§ DATASET ENTRIES
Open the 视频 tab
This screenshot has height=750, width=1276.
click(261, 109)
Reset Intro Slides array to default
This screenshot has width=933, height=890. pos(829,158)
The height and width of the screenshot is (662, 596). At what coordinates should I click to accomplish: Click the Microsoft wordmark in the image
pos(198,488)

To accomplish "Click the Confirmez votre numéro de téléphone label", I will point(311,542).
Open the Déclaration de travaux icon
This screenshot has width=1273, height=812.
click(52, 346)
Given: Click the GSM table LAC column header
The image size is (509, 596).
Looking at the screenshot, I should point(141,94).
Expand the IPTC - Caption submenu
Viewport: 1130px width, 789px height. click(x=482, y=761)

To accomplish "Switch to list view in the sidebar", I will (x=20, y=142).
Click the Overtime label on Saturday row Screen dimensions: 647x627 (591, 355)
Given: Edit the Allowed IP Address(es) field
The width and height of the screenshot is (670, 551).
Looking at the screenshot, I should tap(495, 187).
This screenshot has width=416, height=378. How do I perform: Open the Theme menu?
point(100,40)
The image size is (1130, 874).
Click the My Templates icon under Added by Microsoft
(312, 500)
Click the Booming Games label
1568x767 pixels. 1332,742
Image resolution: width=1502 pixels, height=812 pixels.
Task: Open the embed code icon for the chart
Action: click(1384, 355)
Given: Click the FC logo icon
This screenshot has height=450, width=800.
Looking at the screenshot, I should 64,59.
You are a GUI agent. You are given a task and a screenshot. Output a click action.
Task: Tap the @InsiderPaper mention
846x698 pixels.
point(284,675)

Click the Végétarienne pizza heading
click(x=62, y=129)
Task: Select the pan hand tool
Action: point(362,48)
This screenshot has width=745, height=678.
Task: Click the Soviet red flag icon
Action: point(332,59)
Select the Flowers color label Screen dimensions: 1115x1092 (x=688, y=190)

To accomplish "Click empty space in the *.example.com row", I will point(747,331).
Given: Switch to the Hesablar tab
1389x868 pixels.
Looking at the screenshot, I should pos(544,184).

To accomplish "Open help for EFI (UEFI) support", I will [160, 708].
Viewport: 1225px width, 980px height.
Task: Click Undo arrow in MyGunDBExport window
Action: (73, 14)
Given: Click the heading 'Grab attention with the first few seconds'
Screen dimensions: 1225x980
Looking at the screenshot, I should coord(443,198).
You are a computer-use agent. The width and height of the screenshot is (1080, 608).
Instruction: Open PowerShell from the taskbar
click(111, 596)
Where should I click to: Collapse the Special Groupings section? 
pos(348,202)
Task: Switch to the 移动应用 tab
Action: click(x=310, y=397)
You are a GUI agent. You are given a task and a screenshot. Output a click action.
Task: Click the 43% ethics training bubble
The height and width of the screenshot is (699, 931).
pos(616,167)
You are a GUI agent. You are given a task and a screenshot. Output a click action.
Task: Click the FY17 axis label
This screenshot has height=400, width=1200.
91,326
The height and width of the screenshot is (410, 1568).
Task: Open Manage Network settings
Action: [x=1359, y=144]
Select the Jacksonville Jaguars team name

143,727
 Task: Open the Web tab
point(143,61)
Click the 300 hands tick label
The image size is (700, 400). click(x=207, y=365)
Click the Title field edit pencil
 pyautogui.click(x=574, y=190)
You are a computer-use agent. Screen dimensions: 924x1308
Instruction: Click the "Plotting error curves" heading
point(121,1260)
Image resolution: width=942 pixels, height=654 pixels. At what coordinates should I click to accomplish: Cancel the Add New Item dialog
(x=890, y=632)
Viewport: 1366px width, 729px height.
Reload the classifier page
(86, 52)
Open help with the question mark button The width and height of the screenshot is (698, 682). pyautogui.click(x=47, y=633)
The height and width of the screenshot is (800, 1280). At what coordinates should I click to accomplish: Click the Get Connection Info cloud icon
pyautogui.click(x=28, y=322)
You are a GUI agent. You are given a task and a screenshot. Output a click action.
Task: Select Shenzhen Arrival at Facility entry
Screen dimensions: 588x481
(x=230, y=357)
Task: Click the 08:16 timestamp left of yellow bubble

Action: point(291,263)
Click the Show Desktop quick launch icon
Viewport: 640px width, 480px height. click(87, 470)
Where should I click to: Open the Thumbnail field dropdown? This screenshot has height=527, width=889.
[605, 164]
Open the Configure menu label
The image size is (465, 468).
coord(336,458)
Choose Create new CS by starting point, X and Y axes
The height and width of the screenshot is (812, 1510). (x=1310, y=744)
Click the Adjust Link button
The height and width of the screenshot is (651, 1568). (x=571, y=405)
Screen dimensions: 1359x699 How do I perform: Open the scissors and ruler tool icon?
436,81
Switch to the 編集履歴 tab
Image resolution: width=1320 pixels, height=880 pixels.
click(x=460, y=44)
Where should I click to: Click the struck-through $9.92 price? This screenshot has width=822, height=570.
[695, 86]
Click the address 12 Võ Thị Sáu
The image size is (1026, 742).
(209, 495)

§ ASSIGNMENT
Write down exactly the span of lines above from the one containing "Given: Click the FC logo icon" to the one containing "Given: Switch to the Hesablar tab", both ends included.

§ ANSWER TO THE EXERCISE
Given: Click the FC logo icon
This screenshot has height=450, width=800.
Looking at the screenshot, I should 64,59.
You are a GUI agent. You are given a task and a screenshot. Output a click action.
Task: Tap the @InsiderPaper mention
846x698 pixels.
point(284,675)

Click the Végétarienne pizza heading
click(x=62, y=129)
Task: Select the pan hand tool
Action: point(362,48)
This screenshot has width=745, height=678.
Task: Click the Soviet red flag icon
Action: point(332,59)
Select the Flowers color label Screen dimensions: 1115x1092 (x=688, y=190)

To accomplish "Click empty space in the *.example.com row", I will point(747,331).
Given: Switch to the Hesablar tab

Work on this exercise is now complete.